In the Winter edition of the New Statesman, Mathew Rose of the Berkeley Institute contextualized the state of the university as a place where: “Debate is to be shunned; identities are beyond criticism; and freedom is found in self-expression.”[1] He presents two cross-pressured positions of freedom that have existed in tension ever since the modern era. First, he takes the context as a repudiation of a much older tradition of liberal education which was meant to create a very different context. He writes, “[liberal education] envisions a different kind of community: one constituted by free rational inquiry.”[2] He bases this understanding of the person as grounded in the rational pursuit of truth, which, for Rose, is the advance on standard conservative arguments against criticisms of nationalism and other older forms of political organization. It is an appeal for liberal education to ground itself on Aristotelian excellence as its bulwark, but toward truth.

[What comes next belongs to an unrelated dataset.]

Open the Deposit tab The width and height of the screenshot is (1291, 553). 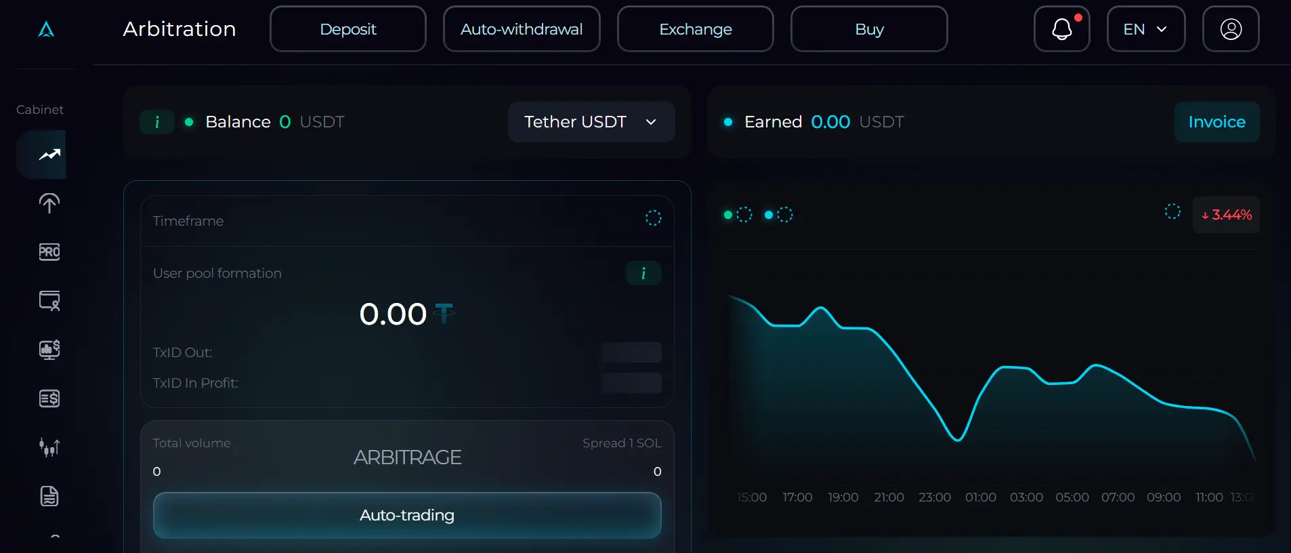347,29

Second, his argument attempts to buttress a conservative response to the illiberal state of polarization and identity expression in our contemporary universities. By grounding it in a version of human excellence necessarily informed by truth, Rose imports the march of Progress that is meant to undergird what might be called rational inquiry. But the other position of freedom that Rose advocates is Alisdair MacIntyre’s understanding of cultivating the virtuous character of the individual as the goal of liberal education – and this is to combat the individual’s weaker instincts, which Rose (along with Aristotle) identifies as the pursuit of profit. Rose interprets this identification of weakness for profit as one key point that launches the liberally educated person into a different type of community – an intellectual community that is worried about higher and better forms of life. However, presented this way, Rose positions the two positions (the intellectual and the this-worldly) as polarized, and thus feeds the polarization: The educated liberal elite, and “truth”-focused conservatives.

Instead, let’s consider the conditions of a society that peacefully argues about issues that matter is in fact the bulwark to polarization. It wouldn’t be so much the “truth” that grounds the good life, but the argument itself, and our relational experience that contextualizes it. The purposes of liberal education exactly mirror the purpose of a liberal society. And this requires that we work against the illiberal forces of technocratically rational society[3] which has capitalized in our distrust of the metanarrative of truth and has instead placed the pursuit of profit as the cornerstone of a process of atomized individuation that has exacerbated polarization, rather than easing it. Perhaps the structure of liberal education ought to be preserved to, in fact, counter the illiberal forces that degrade life. A story from a place that is thoroughly corrupted by the pursuit of wealth will help to illustrate this.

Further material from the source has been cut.